The W3C Voice Browser, Web APIs, and Web Application Formats (WAF) Working Groups have posted a new working draft of Cross-Origin Resource Sharing (formerly Access Control for Cross-site Requests). According to the draft, "This document defines a mechanism to enable client-side cross-origin requests. Specifications that want to enable cross-origin requests in an API they define can use the algorithms defined by this specification. If such an API is used on http://example.org resources, a resource on http://hello-world.example can opt in using the mechanism described by this specification (e.g., specifying Access-Control-Allow-Origin: http://example.org as response header), which would allow that resource to be fetched cross-origin from http://example.org." In other words, Bob's browser can download a JavaScript program from Alice's server. The JavaScript served from Alice's computer but running in Bob's browser can now download more data from Eve's server if Eve allows it.
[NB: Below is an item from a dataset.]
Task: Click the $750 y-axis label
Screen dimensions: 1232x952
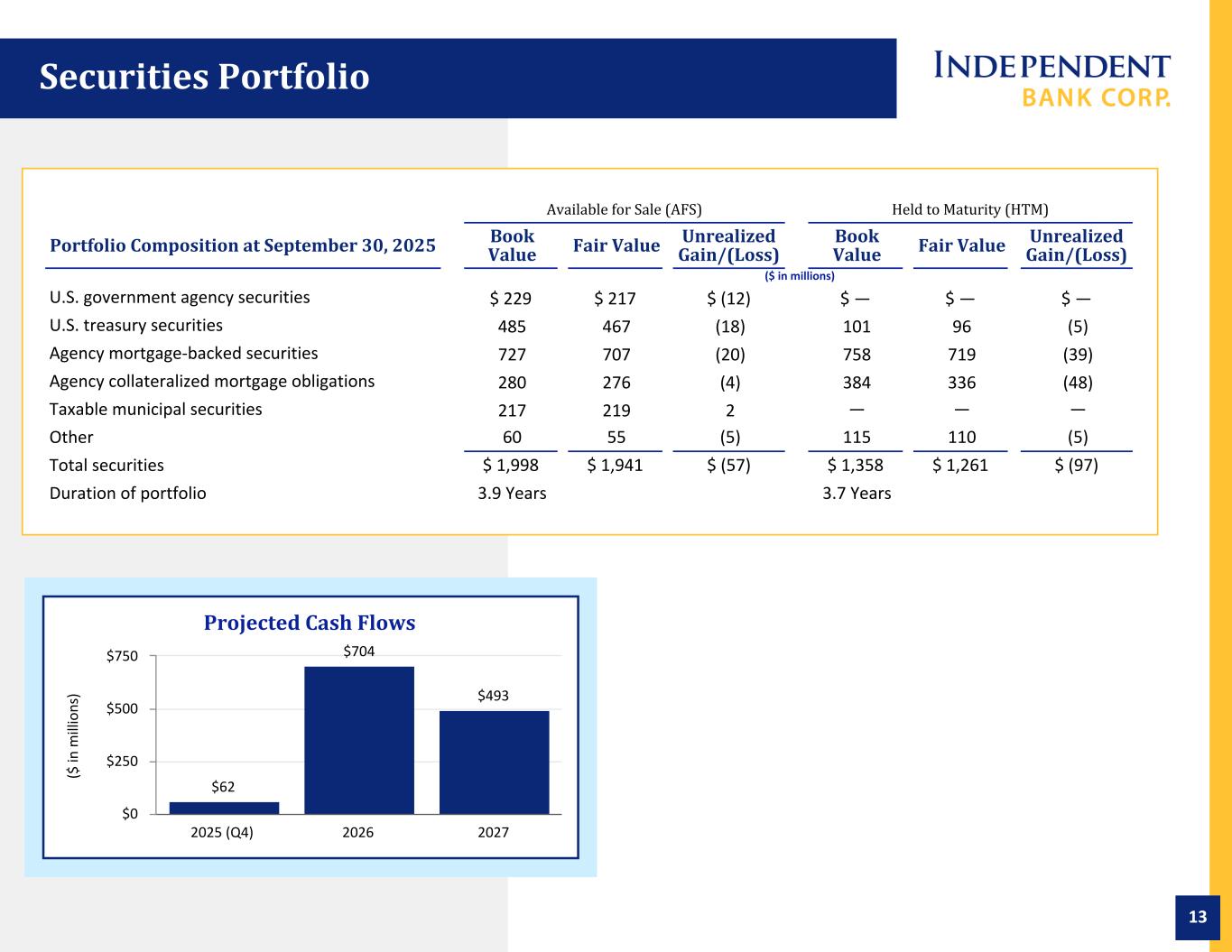Action: 122,656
I finally see how this works, but there are some major flaws here. There are several reasons cross-server requests have been banned in Java and JavaScript for the last 15 years: distributed denial of service attacks, behind-the-firewall scanning, and information distribution to 3rd parties. This approach ameliorates these problems, but does not eliminate them. Each of those possible attacks is less powerful and effective when this regime is in place, but is still possible. It also makes it dramatically easier for 3rd parties to write and install software to track user behavior across web sites. User privacy concerns do not appear to play any part in the design of this spec.